WHAT IS NEEDED – Transcribe the records word for word, beginning with their first line and continuing through the line containing "center [332, 443].".

THE DATA –
⟨

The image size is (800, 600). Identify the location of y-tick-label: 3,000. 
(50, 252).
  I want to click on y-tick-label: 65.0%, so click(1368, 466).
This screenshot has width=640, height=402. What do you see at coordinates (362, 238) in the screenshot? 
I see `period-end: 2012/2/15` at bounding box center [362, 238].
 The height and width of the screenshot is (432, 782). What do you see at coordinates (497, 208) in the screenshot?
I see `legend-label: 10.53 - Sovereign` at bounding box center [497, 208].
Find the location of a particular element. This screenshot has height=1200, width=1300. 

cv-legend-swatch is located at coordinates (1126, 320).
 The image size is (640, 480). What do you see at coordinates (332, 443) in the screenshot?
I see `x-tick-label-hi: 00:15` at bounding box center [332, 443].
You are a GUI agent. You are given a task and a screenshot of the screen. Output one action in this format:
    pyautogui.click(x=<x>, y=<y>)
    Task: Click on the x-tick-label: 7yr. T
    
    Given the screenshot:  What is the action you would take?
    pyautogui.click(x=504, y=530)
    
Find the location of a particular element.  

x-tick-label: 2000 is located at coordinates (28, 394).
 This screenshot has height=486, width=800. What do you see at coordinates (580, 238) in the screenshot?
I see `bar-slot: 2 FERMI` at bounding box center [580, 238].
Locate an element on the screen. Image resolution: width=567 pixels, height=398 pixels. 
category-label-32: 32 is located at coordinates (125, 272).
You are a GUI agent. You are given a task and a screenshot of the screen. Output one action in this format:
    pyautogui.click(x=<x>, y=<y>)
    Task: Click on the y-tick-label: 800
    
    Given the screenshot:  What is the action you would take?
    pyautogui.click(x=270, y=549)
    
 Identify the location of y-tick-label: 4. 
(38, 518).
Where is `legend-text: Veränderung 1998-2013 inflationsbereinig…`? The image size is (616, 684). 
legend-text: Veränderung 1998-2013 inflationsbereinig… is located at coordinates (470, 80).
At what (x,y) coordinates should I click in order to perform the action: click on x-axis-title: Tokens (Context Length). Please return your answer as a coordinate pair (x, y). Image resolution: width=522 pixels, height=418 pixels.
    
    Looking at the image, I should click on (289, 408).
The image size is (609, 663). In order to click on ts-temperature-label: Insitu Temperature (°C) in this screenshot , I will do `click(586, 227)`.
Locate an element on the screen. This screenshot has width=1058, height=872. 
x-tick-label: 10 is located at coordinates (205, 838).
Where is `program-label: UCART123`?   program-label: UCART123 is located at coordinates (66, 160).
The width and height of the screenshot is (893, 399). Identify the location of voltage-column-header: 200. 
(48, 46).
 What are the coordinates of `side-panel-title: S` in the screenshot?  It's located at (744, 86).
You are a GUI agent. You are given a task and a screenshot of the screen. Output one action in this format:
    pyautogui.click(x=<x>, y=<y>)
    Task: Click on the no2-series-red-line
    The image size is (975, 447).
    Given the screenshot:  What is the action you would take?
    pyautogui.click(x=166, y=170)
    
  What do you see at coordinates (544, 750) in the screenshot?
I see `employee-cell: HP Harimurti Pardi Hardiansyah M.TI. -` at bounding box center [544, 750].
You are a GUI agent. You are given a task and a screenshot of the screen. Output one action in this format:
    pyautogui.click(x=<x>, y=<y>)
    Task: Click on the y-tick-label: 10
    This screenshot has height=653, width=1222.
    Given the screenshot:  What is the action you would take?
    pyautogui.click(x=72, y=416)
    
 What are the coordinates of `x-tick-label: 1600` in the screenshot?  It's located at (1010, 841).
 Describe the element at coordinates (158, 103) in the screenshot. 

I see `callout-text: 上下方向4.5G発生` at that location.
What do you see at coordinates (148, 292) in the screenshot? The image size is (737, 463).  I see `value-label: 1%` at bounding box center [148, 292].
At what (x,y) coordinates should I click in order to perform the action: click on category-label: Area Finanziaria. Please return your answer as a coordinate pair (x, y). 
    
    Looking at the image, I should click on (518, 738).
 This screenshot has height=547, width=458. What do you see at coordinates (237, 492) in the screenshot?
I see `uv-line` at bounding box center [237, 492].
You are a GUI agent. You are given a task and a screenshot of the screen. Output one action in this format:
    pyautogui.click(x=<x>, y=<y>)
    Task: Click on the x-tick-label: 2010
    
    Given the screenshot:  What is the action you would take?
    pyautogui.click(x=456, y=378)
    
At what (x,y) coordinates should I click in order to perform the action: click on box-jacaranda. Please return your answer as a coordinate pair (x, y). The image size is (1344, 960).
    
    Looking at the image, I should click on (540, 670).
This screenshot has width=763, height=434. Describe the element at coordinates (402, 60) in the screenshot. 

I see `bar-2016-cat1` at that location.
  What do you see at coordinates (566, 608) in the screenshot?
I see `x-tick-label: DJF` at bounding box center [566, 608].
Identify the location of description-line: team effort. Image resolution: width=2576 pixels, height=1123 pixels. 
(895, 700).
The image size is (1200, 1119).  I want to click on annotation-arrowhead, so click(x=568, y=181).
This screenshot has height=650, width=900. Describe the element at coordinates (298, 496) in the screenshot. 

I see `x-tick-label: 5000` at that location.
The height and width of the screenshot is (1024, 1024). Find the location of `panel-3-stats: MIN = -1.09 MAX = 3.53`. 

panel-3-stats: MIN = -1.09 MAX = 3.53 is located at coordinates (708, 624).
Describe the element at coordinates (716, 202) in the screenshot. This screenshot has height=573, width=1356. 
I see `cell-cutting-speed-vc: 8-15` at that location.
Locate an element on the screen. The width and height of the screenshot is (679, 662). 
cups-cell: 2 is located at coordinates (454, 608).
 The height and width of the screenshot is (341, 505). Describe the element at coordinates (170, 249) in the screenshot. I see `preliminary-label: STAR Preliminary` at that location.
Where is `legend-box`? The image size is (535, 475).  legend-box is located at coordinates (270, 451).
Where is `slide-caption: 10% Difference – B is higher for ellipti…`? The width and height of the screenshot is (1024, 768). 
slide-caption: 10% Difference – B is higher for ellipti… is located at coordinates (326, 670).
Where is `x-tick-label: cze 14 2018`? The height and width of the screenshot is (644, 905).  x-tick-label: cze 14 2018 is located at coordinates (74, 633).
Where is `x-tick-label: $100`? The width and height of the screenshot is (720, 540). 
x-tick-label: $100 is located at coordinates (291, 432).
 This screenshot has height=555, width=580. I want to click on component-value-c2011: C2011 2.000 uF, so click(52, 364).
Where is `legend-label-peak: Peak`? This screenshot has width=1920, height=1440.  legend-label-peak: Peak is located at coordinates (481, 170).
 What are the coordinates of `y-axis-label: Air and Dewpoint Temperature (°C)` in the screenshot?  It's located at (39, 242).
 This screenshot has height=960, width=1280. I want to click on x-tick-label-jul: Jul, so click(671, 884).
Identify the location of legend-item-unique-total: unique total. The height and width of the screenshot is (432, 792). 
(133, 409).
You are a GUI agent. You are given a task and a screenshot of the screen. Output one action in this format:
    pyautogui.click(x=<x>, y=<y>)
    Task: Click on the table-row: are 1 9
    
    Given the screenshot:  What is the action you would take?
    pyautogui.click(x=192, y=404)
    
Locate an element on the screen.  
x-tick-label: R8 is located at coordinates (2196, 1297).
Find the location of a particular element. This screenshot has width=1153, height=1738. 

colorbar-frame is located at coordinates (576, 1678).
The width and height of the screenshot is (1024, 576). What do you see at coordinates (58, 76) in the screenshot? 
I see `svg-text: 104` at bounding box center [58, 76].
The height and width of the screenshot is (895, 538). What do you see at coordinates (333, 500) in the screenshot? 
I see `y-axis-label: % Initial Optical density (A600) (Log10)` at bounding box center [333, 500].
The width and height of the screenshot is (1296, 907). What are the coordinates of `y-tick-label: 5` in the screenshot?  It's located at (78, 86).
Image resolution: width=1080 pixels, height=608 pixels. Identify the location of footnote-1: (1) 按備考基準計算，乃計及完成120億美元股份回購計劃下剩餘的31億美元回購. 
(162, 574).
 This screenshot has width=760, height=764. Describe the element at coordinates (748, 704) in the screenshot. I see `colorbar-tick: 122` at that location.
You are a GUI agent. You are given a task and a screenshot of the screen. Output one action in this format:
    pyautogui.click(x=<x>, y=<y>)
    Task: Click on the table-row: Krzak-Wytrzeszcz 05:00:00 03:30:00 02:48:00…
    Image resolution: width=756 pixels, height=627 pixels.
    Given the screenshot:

⟩

WORKED SOLUTION –
The image size is (800, 600). Identify the location of y-tick-label: 3,000. 
(50, 252).
  I want to click on y-tick-label: 65.0%, so click(1368, 466).
This screenshot has width=640, height=402. What do you see at coordinates (362, 238) in the screenshot? 
I see `period-end: 2012/2/15` at bounding box center [362, 238].
 The height and width of the screenshot is (432, 782). What do you see at coordinates (497, 208) in the screenshot?
I see `legend-label: 10.53 - Sovereign` at bounding box center [497, 208].
Find the location of a particular element. This screenshot has height=1200, width=1300. 

cv-legend-swatch is located at coordinates (1126, 320).
 The image size is (640, 480). What do you see at coordinates (332, 443) in the screenshot?
I see `x-tick-label-hi: 00:15` at bounding box center [332, 443].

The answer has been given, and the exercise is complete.